Needs and wants, 2015 edition

Needs and wants, 2015 edition April 17, 2015

Yesterday I listened to a training session at work in which the presenter described the work being done in another part of the company on helping clients encourage their employees to save more for retirement; one interesting thing that more employers are doing, apparently, is moving beyond retirement savings to provide encouragement, online tools, and in-house sessions on money management more generally.

And I started thinking about this:  whether wages have stagnated, regressed, or proceeded to climb depends on one’s interpretation of the data:  how you slice and dice by education level or earnings percentile, what metric you use for inflation, and so on.  But one thing is true:  the government develops inflation metrics based on price changes for a “basket of goods” that’s supposed to represent typical spending.  (One of these days I’ll look up the details and unpack them.)  There are some very real ways, though, in which that “basket of goods” has not just changed over time, but gotten bigger:  our expectations of what constitute “basic living expenses” and “spending needed to be middle class” have changed quite a bit over time, and this is a significant impediment in Americans saving for retirement, or savings at all.
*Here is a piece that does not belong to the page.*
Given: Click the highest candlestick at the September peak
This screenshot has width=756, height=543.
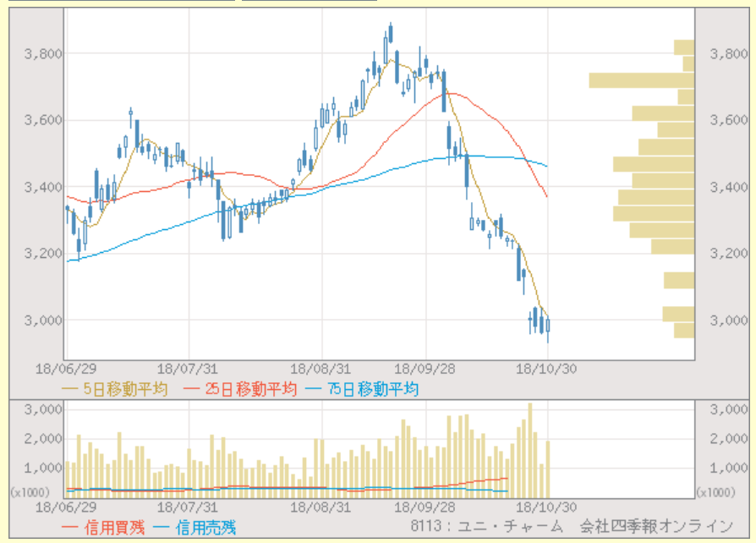Looking at the screenshot, I should 391,38.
So I thought I’d compile a list of these types of changes, and ask you to brainstorm with me on this, or collect comments anyway, until I have time to really dig through the available data.
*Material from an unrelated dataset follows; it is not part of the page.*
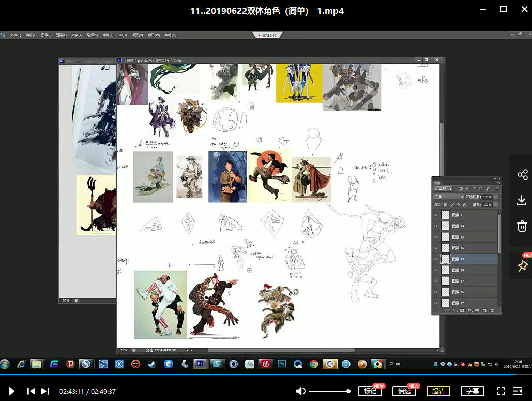Screen dimensions: 532x401
Task: Click the 字幕 subtitles button
Action: pyautogui.click(x=472, y=391)
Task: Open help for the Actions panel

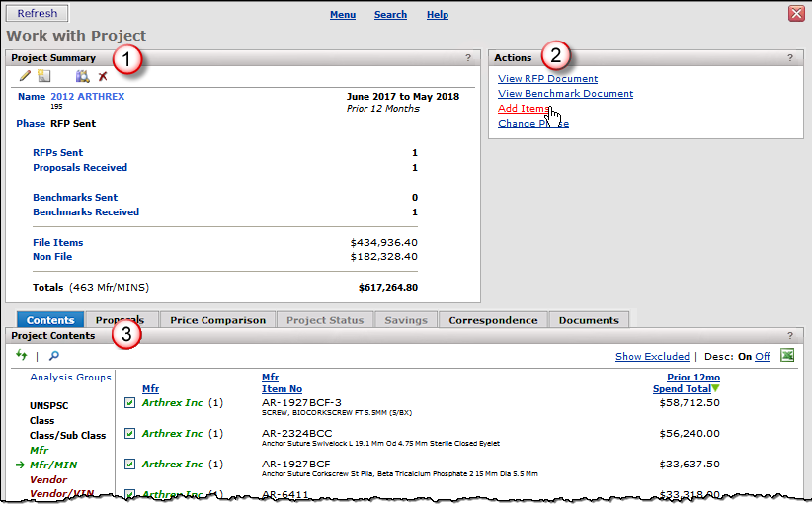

You can get a cheap, “dumb” phone and a by-the-minutes plan for a fairly low price, and, if you’re single, replace your landline with it. But more and more, even the poor “need” a smartphone.  And I don’t really know how likely poor families are to have a computer with internet service, but we’re told that this, too, is a need, not a want.  Heck, my high schooler is expected to do his homework on his school-issued iPad, with the instruction to the substantial number of Mexican immigrants (the parent meeting at orientation was twice as long as it otherwise would have taken because everything was translated into Spanish) being to stay after school, then go to the library, and, after they close, or the McDonalds or Panera as needed after school closes down for the day.
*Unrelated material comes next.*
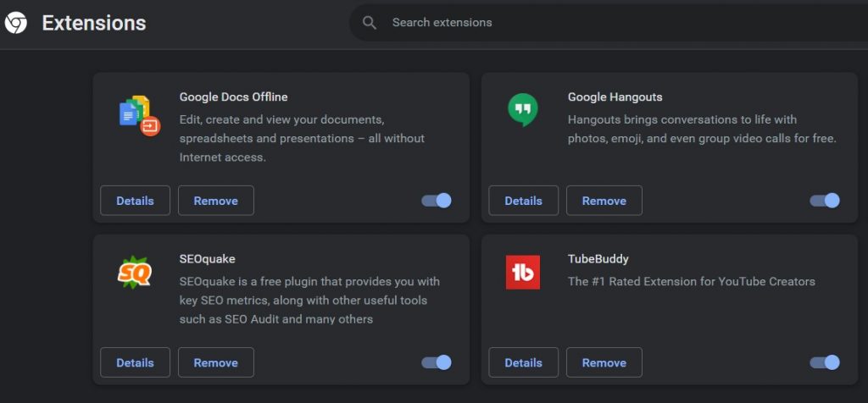868x403 pixels.
Task: Open Details for Google Docs Offline
Action: [135, 201]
Bottom line is that for most of us, internet service of various types has been transformed from a “want” into a “need” — and thinking about that left me wondering what other transformations have occurred.  At the level of “what you need to be middle class,” many, probably.  The size of one’s house, to be sure, but even the expectation that one lives in a single family house, and that to live in an apartment is a marker of failure.  Air conditioning is now a need.  The “need” to spend on activities for the kids — it happens fairly often that in stories of unemployment hardships, the parents struggle mightily to maintain the travel soccer expenses.  The “need” for more clothes (at least, judging from the very small closets in our first house, built in 1946), for a health club membership.  Heck, even in terms of food, more and more people feel they “need” out-of-season fresh produce (and more of it), organics, a better cut of meat than grandmother’s pot roast, and so on — not to mention the “need” to eat out more often than past generations.

Which all leaves me wondering:  has this been quantified?  Time to hit google, I suppose.  But in the meantime:  your thoughts?